The plaintiff was also required to supply the defendant daily reports of the trades conducted through the client account which have been executed, settled and cleared.
Subsequently, the defendant’s portfolio with the plaintiff fell below the Risk Amount set at US$750,000 and incurred a deficit of S$663,157, which constituted an event of default under the SCA. The plaintiff then proceeded to liquidate the defendant’s entire portfolio by way of auction and sold it to a third party.
After the defendant’s trading positions were fully closed out, the cash position report issued to the defendant showed that the final net liabilities in its client account were in the sum of S$907,408.18 (“the Loan Monies”). In total, the defendant’s outstanding liabilities to the plaintiff amounted to S$935,526.39.
The plaintiff applied for summary judgment against the defendant. An Assistant Registrar (“AR”) granted the defendant conditional leave to defend the plaintiff’s claim for the Loan Monies, as the conclusive evidence clauses in the SCA and FA (reproduced below) were not sufficiently broad to preclude challenges to the plaintiff’s determination as to whether the defendant was legally liable under the Contracts.
SCA “If the Client does not notify ABN of any error within one Business Day, ABN [is] entitled to treat the report or file as having been approved by the Client.”
FA “Each confirmation or determination made or certificate issued by ABN under this Agreement of a rate or amount under any Finance Document shall, in the absence of manifest error, be conclusive and binding on the Client and shall be promptly notified to the Client provided that any failure or delay in such notification shall not in any way relieve the Client of its obligation to pay any amounts in accordance with the terms of this Agreement.”
Decision
The High Court agreed with the AR that the conclusive evidence clauses in the SCA and the FA did not estop the defendant from challenging the propriety of the plaintiff’s liquidation actions.
The High Court highlighted the following key legal principles:
- Where a bank relies on “conclusive evidence clauses” to relieve itself from liability for its own misconduct, nothing short of clear and unambiguous language to that effect would suffice.
- Under this rigorous standard, the effect of a conclusive evidence clause depends on the precise words used and is ultimately a question of construction.
- Hence, it must be “clear and unequivocal” that the plaintiff’s alleged misconduct (i.e. in liquidating the defendant’s entire portfolio) fell within the ambit of the conclusive evidence clauses.
Applying these principles, the High Court found as follows:
- The SCA’s conclusive evidence clause did not envisage a situation where the propriety of the plaintiff’s conduct was disputed.

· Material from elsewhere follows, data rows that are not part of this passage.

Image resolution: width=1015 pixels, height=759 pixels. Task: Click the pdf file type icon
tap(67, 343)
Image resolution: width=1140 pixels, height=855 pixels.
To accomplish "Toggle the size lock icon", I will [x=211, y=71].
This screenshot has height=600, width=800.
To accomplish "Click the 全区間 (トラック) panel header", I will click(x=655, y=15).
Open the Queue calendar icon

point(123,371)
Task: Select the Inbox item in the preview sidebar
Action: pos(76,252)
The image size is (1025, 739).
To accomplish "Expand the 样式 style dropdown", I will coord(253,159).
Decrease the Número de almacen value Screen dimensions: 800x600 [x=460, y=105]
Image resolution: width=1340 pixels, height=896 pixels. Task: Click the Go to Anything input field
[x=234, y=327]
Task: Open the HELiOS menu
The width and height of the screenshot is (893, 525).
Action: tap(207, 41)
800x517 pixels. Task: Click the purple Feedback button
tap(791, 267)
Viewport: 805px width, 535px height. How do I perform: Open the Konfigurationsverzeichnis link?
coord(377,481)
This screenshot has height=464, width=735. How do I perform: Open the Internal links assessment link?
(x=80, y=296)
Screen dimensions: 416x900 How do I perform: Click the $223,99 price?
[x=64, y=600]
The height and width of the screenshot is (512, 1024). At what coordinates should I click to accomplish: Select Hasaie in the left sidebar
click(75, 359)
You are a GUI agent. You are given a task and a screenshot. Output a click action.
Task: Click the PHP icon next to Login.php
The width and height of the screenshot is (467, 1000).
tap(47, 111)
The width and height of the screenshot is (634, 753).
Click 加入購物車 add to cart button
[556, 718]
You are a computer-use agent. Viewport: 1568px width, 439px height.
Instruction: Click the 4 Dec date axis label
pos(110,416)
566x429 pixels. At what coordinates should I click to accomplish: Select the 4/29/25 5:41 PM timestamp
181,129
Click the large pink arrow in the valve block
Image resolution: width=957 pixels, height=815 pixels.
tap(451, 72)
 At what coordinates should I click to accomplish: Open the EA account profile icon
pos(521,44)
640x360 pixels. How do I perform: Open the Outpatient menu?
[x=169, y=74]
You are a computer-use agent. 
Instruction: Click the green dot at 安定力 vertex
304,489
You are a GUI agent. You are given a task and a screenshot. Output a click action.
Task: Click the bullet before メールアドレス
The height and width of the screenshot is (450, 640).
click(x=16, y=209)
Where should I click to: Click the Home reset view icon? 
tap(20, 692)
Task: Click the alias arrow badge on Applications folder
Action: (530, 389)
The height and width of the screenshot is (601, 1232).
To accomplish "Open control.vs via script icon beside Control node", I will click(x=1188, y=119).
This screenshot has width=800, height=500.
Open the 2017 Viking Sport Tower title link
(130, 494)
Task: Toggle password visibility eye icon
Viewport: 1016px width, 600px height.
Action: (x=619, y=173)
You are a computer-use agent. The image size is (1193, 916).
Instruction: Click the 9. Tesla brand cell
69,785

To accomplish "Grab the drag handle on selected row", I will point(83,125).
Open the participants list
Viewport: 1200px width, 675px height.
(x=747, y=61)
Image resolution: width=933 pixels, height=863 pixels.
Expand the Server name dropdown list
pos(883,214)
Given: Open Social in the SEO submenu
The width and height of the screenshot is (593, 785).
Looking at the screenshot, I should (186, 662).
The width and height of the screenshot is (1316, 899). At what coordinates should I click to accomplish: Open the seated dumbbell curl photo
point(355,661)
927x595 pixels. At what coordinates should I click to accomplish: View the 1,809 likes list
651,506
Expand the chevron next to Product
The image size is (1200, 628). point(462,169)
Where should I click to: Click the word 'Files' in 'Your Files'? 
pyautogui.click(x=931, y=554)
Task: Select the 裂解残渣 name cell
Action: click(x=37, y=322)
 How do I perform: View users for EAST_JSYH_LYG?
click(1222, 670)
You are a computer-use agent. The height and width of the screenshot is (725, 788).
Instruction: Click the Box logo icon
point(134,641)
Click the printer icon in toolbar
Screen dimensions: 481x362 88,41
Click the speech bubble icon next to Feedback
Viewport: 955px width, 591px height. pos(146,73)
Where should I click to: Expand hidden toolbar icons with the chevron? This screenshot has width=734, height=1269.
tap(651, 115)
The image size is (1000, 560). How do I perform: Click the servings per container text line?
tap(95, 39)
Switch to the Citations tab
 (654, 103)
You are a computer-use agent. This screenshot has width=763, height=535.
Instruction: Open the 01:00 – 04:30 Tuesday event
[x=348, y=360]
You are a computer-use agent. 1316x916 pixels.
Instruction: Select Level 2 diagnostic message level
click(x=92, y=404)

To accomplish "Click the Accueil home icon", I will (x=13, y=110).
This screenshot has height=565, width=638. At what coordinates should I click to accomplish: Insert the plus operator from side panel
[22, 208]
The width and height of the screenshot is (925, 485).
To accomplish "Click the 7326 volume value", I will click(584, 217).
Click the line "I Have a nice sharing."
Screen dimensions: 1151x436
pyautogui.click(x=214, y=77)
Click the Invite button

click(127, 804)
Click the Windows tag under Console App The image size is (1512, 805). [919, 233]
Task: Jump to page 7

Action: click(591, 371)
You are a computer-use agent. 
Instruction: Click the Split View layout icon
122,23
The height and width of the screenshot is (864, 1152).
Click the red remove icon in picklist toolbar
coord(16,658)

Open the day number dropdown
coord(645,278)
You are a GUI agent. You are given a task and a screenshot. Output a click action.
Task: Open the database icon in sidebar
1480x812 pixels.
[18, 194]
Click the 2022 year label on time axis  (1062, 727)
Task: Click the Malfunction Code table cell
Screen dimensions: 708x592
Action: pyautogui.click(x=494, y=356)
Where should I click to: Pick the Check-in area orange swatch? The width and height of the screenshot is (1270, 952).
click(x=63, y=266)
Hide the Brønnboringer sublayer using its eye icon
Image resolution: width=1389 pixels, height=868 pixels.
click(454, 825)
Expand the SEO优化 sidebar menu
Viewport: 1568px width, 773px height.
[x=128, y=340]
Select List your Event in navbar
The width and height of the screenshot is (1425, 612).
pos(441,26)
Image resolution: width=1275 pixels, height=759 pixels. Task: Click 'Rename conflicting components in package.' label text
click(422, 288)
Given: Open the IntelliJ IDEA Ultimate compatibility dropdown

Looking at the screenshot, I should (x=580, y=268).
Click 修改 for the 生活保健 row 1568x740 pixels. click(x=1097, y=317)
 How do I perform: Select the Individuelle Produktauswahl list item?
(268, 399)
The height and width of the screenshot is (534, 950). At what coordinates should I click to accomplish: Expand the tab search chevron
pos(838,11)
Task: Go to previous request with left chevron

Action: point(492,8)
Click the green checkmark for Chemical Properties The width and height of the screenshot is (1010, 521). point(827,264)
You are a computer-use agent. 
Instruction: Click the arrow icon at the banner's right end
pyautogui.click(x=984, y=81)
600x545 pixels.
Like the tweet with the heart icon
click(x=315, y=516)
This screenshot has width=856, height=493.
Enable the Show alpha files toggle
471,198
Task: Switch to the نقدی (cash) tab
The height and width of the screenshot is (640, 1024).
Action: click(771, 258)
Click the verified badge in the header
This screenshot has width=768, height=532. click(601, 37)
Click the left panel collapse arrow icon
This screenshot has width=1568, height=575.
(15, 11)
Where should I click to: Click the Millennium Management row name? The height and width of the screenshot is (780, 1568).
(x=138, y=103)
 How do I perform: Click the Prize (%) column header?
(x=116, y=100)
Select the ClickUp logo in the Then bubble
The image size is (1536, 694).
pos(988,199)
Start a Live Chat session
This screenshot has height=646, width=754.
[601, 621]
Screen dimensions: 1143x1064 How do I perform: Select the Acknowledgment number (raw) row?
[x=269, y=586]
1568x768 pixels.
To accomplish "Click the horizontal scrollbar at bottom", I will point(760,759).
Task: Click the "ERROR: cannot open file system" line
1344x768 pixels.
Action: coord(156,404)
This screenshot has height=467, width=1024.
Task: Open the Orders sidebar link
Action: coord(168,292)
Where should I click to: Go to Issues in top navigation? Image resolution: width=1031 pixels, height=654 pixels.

It only entitled the plaintiff to treat a report or file that is provided to the defendant as having been approved if the defendant does not notify the plaintiff “of any error”.
- An “error” contemplated by the SCA included computational or clerical errors, but did not encompass a challenge to the plaintiff’s liquidation actions as “there was certainly no mistake in the way the liquidation was conducted”. As such, the defendant was not obliged to inform the plaintiff of its objections to the way in which its portfolio was sold.
- Similarly, the FA’s conclusive evidence clause referred to a “manifest error”, which did not encompass the present case.
- The meaning of the phrases “the report or file [is treated] as having been approved by the Client” (in the SCA’s conclusive evidence clause) and “rate or amount … shall … be conclusive and binding on the Client” (in the FA’s conclusive evidence clause) was unclear. As both clauses did not expressly refer to “sums and liabilities”, it was doubtful whether they indicated that the defendant was “deemed to have assented to both liability (in the sense of the legal propriety of the liquidation actions) and quantum as set out in the relevant report/file”.
- The High Court therefore concluded that both clauses were “insufficient to bring home the significance of the duty to check and verify, as well as the sanction that arises from a failure to report”.
Nevertheless, the High Court ordered final judgment for the sum of S$935,526.39 to be entered against the defendant.
It found that the plaintiff’s liquidation actions, which was governed by the event of default clause in the SCA, were not arbitrary, capricious, perverse and irrational and/or in bad faith. Also, there was no bona fide defence to the plaintiff’s claim – the defence was a mere afterthought as the defendant and its officer, who were “seasoned and experienced traders”, had not objected to the plaintiff’s liquidation actions at the relevant time until the application for summary judgment.
Conclusion
This case affirms the well-established position in Singapore that a rigorous test must be satisfied where conclusive evidence clauses are concerned. Here, the High Court gave “a limited and restrictive interpretation” to the conclusive evidence clauses in the SCA and FA, which meant that the defendant was not precluded from challenging the method and manner in which the plaintiff took the liquidation steps.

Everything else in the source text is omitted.